↜ Back to index Introduction to Numerical Analysis 2

Part b–Lecture 5

We have implemented the conjugate gradient method in Lecture b2 to find an approximate solution of the system Ax = b. With a good preconditioner like the one in Lecture b3, it is one of the fastest available methods to solve certain large linear systems. It is commonly used in practice to solve large linear systems that come from a discretization of partial differential equations.

But there is one more thing that we must do to speed up the method for typical matrices A. By far the most demanding operation in each iteration of the CG method algorithm is the matrix-vector multiplication Ap. It requires on the order of n^2 operations for a matrix of size n\times n.

The good news is that quite often in practice the matrix A is sparse (疎行列): most of the entries of A are zero.

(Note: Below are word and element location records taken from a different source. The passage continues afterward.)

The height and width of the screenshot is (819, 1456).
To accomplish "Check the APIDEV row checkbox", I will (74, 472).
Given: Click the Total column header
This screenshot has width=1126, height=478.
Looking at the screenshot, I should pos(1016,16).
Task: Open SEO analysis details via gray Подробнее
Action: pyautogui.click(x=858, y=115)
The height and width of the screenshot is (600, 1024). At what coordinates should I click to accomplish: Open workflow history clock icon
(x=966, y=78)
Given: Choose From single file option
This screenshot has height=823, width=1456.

Example of a sparse matrix from Report 1: most entries are zero (green squares) — Example of a **sparse** matrix from Report 1: most entries are zero (green squares)

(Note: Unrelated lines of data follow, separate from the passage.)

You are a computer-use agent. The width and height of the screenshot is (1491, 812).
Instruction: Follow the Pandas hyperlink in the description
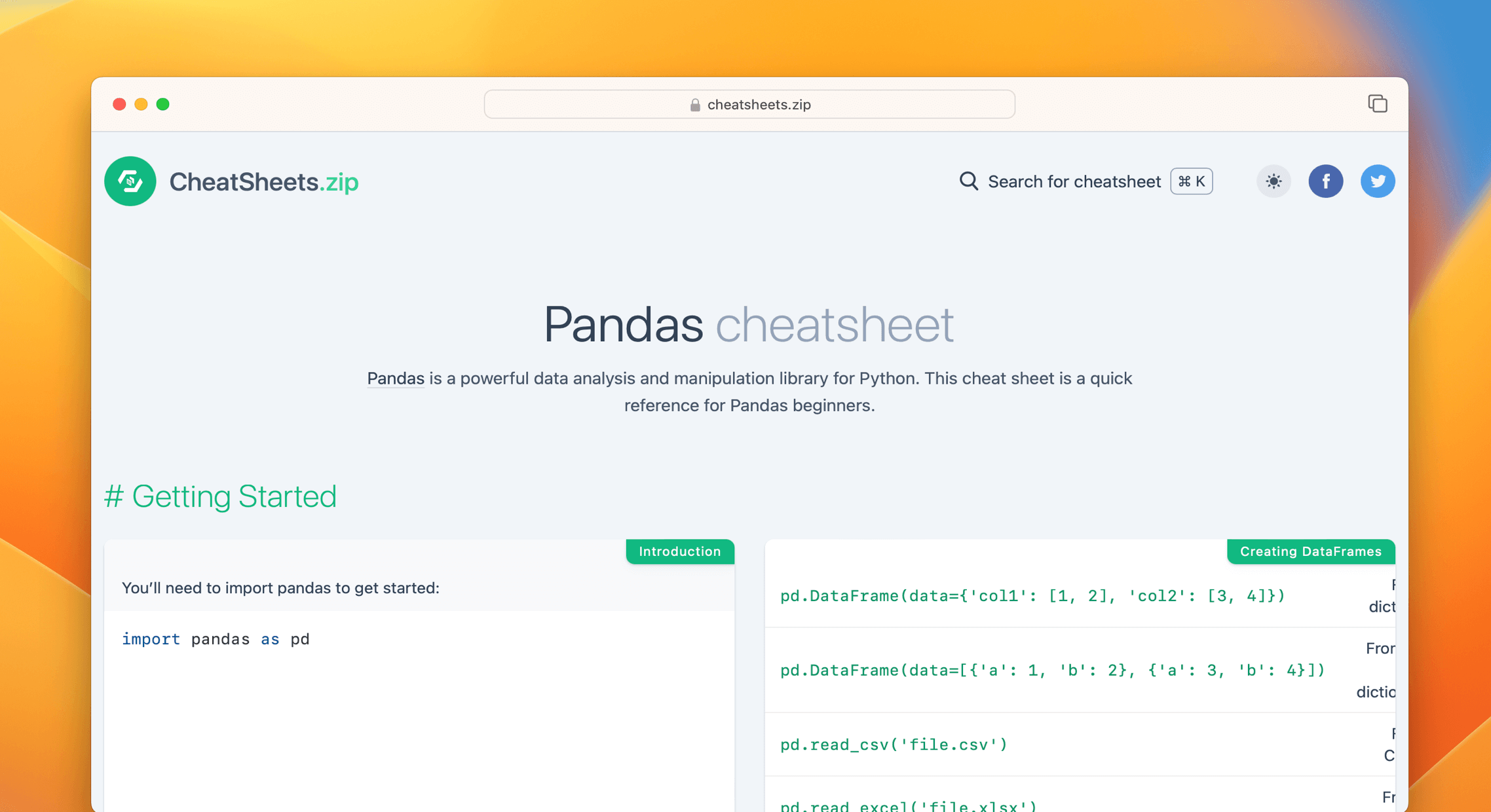pyautogui.click(x=394, y=378)
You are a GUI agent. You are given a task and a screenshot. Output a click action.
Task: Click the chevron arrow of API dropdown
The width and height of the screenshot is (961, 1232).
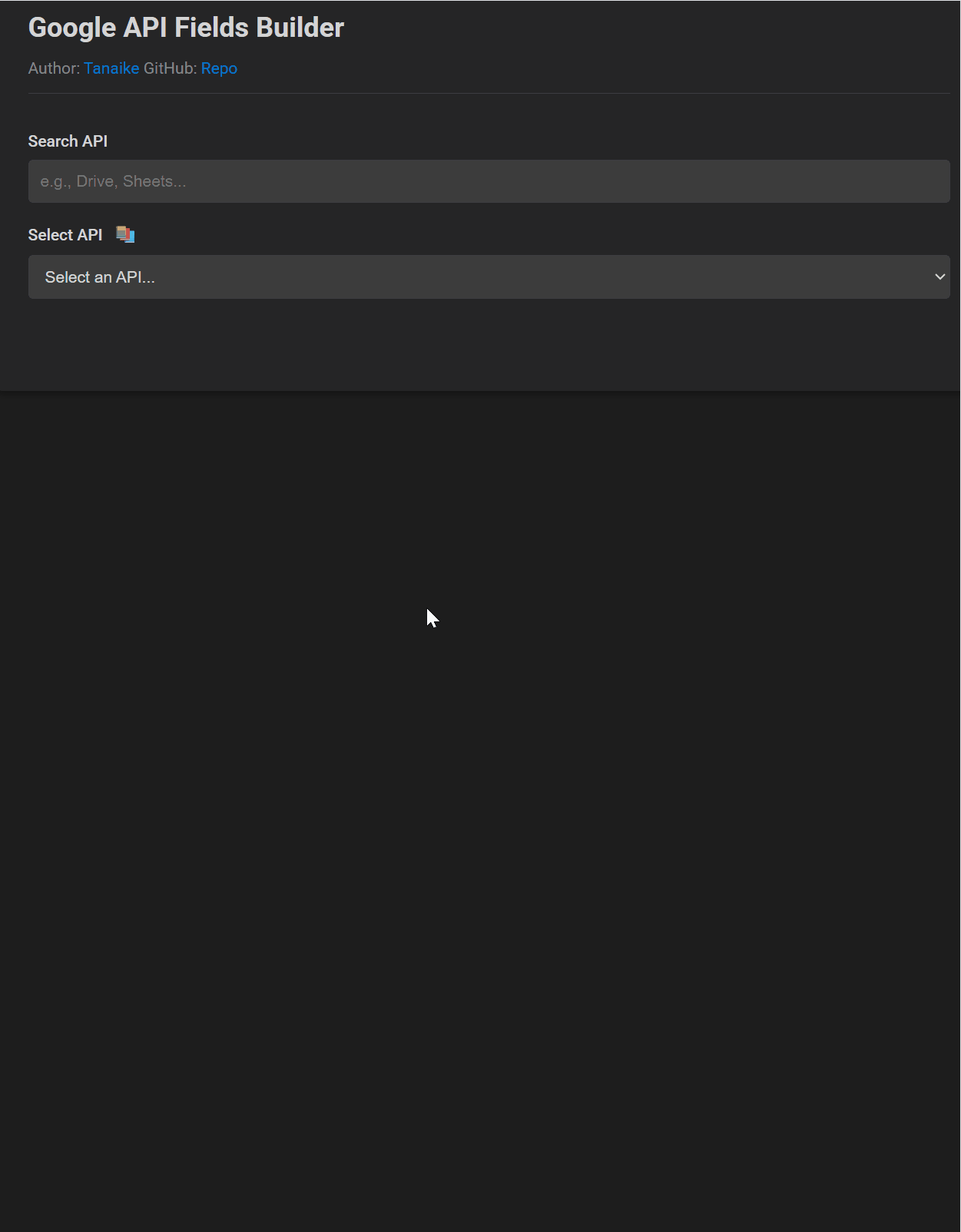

These zero entries do not contribute to the value of Ap and we are only wasting time computing products and sums with zero operands: For a computer, the multiplication by zero takes exactly as much time as a multiplication by any other number. The same for addition.

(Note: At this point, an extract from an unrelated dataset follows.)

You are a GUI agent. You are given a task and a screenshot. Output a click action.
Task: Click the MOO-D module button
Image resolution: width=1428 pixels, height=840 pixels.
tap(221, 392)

Example 1. Matrix A from Lecture b3 has on average 3 nonzero entries per row or column. The total number of nonzero entries is 3n - 2 for the matrix of size n \times n. The number of operations (multiplications or additions) needed for computing A p is therefore about 3n. This is significantly smaller than the usual n^2 operations required for a general matrix.

Example 2. The usual finite difference scheme for Poisson’s equation -\Delta u = f in d dimensions leads to a linear system with a matrix A with at most 2d + 1 nonzero elements per row. This is a very common linear system to solve in practice.

So if the matrix A is sparse with a only a few nonzero elements per row, we can potentially speed up the program about n times if we only perform the necessary operations!

Not only that, we also do not need to really store the zero elements in memory, and therefore need only on the order of n units of memory instead of n^2. That is n-times less memory! This is huge savings for larger n, and allows us to solve much larger system on a computer.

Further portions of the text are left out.